HOW TO COMPLETE THIS TASK | Your result should be the lines holding the word "Toggle", copied from the entries below.

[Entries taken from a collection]

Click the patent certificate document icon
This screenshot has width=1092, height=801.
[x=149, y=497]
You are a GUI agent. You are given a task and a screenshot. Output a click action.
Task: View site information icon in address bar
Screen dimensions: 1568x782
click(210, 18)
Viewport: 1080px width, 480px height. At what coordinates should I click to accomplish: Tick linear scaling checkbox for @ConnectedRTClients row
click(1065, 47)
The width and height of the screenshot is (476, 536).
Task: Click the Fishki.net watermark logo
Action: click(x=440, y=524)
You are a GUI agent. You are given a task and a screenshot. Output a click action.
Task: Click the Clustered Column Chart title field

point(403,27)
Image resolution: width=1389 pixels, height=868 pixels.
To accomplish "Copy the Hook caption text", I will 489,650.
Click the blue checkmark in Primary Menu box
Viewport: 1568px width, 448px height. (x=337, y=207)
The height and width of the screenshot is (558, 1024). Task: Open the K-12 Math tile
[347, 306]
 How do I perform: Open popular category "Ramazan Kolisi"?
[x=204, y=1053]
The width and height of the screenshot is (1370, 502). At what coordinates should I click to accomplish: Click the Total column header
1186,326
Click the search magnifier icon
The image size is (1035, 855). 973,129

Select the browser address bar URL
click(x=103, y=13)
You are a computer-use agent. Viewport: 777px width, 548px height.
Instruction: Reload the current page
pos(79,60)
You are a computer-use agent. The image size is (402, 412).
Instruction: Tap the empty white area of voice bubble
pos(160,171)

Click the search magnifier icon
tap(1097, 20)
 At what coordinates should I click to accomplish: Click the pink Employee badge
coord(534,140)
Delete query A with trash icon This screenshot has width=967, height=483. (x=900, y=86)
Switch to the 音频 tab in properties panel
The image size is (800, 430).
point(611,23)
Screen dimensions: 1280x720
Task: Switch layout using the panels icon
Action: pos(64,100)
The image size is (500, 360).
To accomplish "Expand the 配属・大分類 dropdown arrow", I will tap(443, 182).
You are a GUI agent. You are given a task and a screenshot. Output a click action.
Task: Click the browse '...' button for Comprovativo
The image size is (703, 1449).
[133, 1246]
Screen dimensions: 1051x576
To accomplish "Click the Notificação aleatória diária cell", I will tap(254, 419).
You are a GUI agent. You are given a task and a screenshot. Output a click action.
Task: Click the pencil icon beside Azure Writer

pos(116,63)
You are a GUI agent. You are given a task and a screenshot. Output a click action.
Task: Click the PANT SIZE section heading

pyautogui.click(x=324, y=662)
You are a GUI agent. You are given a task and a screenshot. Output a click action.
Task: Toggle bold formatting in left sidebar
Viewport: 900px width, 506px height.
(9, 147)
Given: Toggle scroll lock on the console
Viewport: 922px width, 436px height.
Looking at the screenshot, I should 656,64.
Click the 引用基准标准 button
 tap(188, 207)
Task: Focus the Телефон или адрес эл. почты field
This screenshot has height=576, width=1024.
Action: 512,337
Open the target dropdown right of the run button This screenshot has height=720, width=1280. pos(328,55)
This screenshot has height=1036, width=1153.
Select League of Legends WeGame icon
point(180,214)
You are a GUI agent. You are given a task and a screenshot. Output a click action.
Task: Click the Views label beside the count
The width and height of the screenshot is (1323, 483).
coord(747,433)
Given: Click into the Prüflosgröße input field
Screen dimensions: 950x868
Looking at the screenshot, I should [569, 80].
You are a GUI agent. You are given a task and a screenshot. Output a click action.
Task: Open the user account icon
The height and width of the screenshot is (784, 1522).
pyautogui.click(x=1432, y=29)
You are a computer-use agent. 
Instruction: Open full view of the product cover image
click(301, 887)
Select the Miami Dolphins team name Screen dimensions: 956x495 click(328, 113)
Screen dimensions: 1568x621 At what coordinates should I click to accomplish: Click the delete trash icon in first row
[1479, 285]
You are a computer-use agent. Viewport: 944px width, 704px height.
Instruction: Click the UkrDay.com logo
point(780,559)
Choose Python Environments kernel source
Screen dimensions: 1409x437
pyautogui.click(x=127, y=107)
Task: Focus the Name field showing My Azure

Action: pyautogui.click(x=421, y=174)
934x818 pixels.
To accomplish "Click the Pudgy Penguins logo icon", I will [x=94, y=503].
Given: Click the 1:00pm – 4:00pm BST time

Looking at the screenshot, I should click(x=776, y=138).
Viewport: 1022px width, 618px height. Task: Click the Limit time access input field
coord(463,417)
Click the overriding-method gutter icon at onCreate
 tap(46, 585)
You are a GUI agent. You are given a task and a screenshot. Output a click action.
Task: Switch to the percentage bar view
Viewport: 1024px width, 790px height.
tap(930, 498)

COMPLETED TASK |
Task: Toggle bold formatting in left sidebar
Given: Toggle scroll lock on the console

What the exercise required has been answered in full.